Please restate the lines shown below exactly, every one of them.

[Opening Data shown section]

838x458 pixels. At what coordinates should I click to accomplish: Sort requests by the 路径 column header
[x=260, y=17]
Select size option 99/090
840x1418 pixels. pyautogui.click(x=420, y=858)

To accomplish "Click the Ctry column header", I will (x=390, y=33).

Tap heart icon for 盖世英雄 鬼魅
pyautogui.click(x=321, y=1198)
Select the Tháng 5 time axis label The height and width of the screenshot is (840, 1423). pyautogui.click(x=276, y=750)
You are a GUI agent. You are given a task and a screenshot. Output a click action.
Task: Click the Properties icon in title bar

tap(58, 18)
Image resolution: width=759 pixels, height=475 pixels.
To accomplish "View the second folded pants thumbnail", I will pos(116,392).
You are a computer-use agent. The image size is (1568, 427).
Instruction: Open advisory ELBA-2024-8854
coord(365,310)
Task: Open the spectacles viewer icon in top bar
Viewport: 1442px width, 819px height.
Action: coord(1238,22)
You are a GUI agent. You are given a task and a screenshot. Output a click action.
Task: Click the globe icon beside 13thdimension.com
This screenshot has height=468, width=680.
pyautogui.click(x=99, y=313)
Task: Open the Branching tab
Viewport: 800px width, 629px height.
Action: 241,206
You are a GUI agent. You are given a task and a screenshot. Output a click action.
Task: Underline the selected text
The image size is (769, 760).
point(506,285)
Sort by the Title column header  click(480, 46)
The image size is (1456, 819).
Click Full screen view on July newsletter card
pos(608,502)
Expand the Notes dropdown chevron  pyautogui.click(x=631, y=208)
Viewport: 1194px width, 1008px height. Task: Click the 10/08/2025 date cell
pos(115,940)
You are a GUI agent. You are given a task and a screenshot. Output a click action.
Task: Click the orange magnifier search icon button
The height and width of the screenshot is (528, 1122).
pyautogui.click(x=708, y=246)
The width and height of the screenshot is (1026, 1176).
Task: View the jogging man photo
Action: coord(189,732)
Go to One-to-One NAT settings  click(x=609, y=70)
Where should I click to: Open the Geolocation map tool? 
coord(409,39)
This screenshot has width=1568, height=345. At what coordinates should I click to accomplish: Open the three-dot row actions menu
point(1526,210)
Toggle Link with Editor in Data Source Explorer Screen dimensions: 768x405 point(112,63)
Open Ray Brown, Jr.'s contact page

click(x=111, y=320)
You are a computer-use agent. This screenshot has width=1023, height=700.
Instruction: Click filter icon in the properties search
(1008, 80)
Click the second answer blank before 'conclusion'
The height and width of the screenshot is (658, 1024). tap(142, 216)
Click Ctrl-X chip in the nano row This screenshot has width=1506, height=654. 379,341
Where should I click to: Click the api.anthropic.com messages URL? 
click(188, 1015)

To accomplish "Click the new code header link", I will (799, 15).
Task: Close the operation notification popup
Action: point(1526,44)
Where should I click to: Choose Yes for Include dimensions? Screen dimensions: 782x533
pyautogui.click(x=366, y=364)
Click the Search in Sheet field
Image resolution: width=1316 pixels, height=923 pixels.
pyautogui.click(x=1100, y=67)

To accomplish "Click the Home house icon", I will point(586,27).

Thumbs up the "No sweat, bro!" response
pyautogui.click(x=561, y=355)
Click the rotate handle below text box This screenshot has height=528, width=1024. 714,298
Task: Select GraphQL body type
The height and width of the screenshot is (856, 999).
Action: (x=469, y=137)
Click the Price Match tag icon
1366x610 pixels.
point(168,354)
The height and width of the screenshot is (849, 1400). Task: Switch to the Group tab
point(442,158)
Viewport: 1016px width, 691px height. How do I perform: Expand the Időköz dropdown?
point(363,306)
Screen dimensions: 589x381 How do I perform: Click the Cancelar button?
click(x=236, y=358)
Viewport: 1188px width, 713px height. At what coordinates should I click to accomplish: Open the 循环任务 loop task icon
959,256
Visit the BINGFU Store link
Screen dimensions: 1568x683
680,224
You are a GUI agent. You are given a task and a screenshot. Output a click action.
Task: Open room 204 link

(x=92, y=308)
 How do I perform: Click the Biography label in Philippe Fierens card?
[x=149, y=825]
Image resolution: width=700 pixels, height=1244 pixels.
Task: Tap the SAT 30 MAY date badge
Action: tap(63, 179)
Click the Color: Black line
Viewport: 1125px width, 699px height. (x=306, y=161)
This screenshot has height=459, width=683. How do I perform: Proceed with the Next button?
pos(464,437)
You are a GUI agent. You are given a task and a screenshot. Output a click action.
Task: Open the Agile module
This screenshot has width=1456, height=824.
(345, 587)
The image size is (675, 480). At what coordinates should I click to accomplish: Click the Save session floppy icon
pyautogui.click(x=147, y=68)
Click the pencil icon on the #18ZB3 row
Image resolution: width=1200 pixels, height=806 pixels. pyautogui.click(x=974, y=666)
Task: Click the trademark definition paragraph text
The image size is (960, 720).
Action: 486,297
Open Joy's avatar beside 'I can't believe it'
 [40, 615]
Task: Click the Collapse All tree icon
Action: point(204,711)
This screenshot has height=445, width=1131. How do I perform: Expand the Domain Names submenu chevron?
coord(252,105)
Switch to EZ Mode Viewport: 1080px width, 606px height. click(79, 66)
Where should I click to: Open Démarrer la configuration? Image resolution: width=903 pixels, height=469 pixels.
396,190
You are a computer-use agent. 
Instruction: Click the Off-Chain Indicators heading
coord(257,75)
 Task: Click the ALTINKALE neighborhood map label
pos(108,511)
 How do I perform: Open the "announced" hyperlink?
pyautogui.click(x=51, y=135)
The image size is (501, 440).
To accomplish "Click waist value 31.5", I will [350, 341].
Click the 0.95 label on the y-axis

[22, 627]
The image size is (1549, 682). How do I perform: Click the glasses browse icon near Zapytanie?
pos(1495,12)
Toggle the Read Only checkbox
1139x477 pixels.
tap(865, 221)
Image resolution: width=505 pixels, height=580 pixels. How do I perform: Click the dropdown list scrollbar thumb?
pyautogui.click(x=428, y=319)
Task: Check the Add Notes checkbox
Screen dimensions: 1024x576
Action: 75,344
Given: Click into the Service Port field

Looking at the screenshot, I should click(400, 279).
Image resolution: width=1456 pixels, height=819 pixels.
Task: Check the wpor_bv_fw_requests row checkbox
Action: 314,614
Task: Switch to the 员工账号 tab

[Closing Data shown section]

**Response area:**
838x458 pixels. At what coordinates should I click to accomplish: Sort requests by the 路径 column header
[x=260, y=17]
Select size option 99/090
840x1418 pixels. pyautogui.click(x=420, y=858)

To accomplish "Click the Ctry column header", I will (x=390, y=33).

Tap heart icon for 盖世英雄 鬼魅
pyautogui.click(x=321, y=1198)
Select the Tháng 5 time axis label The height and width of the screenshot is (840, 1423). pyautogui.click(x=276, y=750)
You are a GUI agent. You are given a task and a screenshot. Output a click action.
Task: Click the Properties icon in title bar

tap(58, 18)
Image resolution: width=759 pixels, height=475 pixels.
To accomplish "View the second folded pants thumbnail", I will pos(116,392).
You are a computer-use agent. The image size is (1568, 427).
Instruction: Open advisory ELBA-2024-8854
coord(365,310)
Task: Open the spectacles viewer icon in top bar
Viewport: 1442px width, 819px height.
Action: coord(1238,22)
You are a GUI agent. You are given a task and a screenshot. Output a click action.
Task: Click the globe icon beside 13thdimension.com
This screenshot has height=468, width=680.
pyautogui.click(x=99, y=313)
Task: Open the Branching tab
Viewport: 800px width, 629px height.
Action: 241,206
You are a GUI agent. You are given a task and a screenshot. Output a click action.
Task: Underline the selected text
The image size is (769, 760).
point(506,285)
Sort by the Title column header  click(480, 46)
The image size is (1456, 819).
Click Full screen view on July newsletter card
pos(608,502)
Expand the Notes dropdown chevron  pyautogui.click(x=631, y=208)
Viewport: 1194px width, 1008px height. Task: Click the 10/08/2025 date cell
pos(115,940)
You are a GUI agent. You are given a task and a screenshot. Output a click action.
Task: Click the orange magnifier search icon button
The height and width of the screenshot is (528, 1122).
pyautogui.click(x=708, y=246)
The width and height of the screenshot is (1026, 1176).
Task: View the jogging man photo
Action: coord(189,732)
Go to One-to-One NAT settings  click(x=609, y=70)
Where should I click to: Open the Geolocation map tool? 
coord(409,39)
This screenshot has width=1568, height=345. At what coordinates should I click to accomplish: Open the three-dot row actions menu
point(1526,210)
Toggle Link with Editor in Data Source Explorer Screen dimensions: 768x405 point(112,63)
Open Ray Brown, Jr.'s contact page

click(x=111, y=320)
You are a computer-use agent. This screenshot has width=1023, height=700.
Instruction: Click filter icon in the properties search
(1008, 80)
Click the second answer blank before 'conclusion'
The height and width of the screenshot is (658, 1024). tap(142, 216)
Click Ctrl-X chip in the nano row This screenshot has width=1506, height=654. 379,341
Where should I click to: Click the api.anthropic.com messages URL? 
click(188, 1015)

To accomplish "Click the new code header link", I will (799, 15).
Task: Close the operation notification popup
Action: point(1526,44)
Where should I click to: Choose Yes for Include dimensions? Screen dimensions: 782x533
pyautogui.click(x=366, y=364)
Click the Search in Sheet field
Image resolution: width=1316 pixels, height=923 pixels.
pyautogui.click(x=1100, y=67)

To accomplish "Click the Home house icon", I will point(586,27).

Thumbs up the "No sweat, bro!" response
pyautogui.click(x=561, y=355)
Click the rotate handle below text box This screenshot has height=528, width=1024. 714,298
Task: Select GraphQL body type
The height and width of the screenshot is (856, 999).
Action: (x=469, y=137)
Click the Price Match tag icon
1366x610 pixels.
point(168,354)
The height and width of the screenshot is (849, 1400). Task: Switch to the Group tab
point(442,158)
Viewport: 1016px width, 691px height. How do I perform: Expand the Időköz dropdown?
point(363,306)
Screen dimensions: 589x381 How do I perform: Click the Cancelar button?
click(x=236, y=358)
Viewport: 1188px width, 713px height. At what coordinates should I click to accomplish: Open the 循环任务 loop task icon
959,256
Visit the BINGFU Store link
Screen dimensions: 1568x683
680,224
You are a GUI agent. You are given a task and a screenshot. Output a click action.
Task: Open room 204 link

(x=92, y=308)
 How do I perform: Click the Biography label in Philippe Fierens card?
[x=149, y=825]
Image resolution: width=700 pixels, height=1244 pixels.
Task: Tap the SAT 30 MAY date badge
Action: tap(63, 179)
Click the Color: Black line
Viewport: 1125px width, 699px height. (x=306, y=161)
This screenshot has height=459, width=683. How do I perform: Proceed with the Next button?
pos(464,437)
You are a GUI agent. You are given a task and a screenshot. Output a click action.
Task: Open the Agile module
This screenshot has width=1456, height=824.
(345, 587)
The image size is (675, 480). At what coordinates should I click to accomplish: Click the Save session floppy icon
pyautogui.click(x=147, y=68)
Click the pencil icon on the #18ZB3 row
Image resolution: width=1200 pixels, height=806 pixels. pyautogui.click(x=974, y=666)
Task: Click the trademark definition paragraph text
The image size is (960, 720).
Action: 486,297
Open Joy's avatar beside 'I can't believe it'
 [40, 615]
Task: Click the Collapse All tree icon
Action: point(204,711)
This screenshot has height=445, width=1131. How do I perform: Expand the Domain Names submenu chevron?
coord(252,105)
Switch to EZ Mode Viewport: 1080px width, 606px height. click(79, 66)
Where should I click to: Open Démarrer la configuration? Image resolution: width=903 pixels, height=469 pixels.
396,190
You are a computer-use agent. 
Instruction: Click the Off-Chain Indicators heading
coord(257,75)
 Task: Click the ALTINKALE neighborhood map label
pos(108,511)
 How do I perform: Open the "announced" hyperlink?
pyautogui.click(x=51, y=135)
The image size is (501, 440).
To accomplish "Click waist value 31.5", I will [350, 341].
Click the 0.95 label on the y-axis

[22, 627]
The image size is (1549, 682). How do I perform: Click the glasses browse icon near Zapytanie?
pos(1495,12)
Toggle the Read Only checkbox
1139x477 pixels.
tap(865, 221)
Image resolution: width=505 pixels, height=580 pixels. How do I perform: Click the dropdown list scrollbar thumb?
pyautogui.click(x=428, y=319)
Task: Check the Add Notes checkbox
Screen dimensions: 1024x576
Action: 75,344
Given: Click into the Service Port field

Looking at the screenshot, I should click(400, 279).
Image resolution: width=1456 pixels, height=819 pixels.
Task: Check the wpor_bv_fw_requests row checkbox
Action: 314,614
Task: Switch to the 员工账号 tab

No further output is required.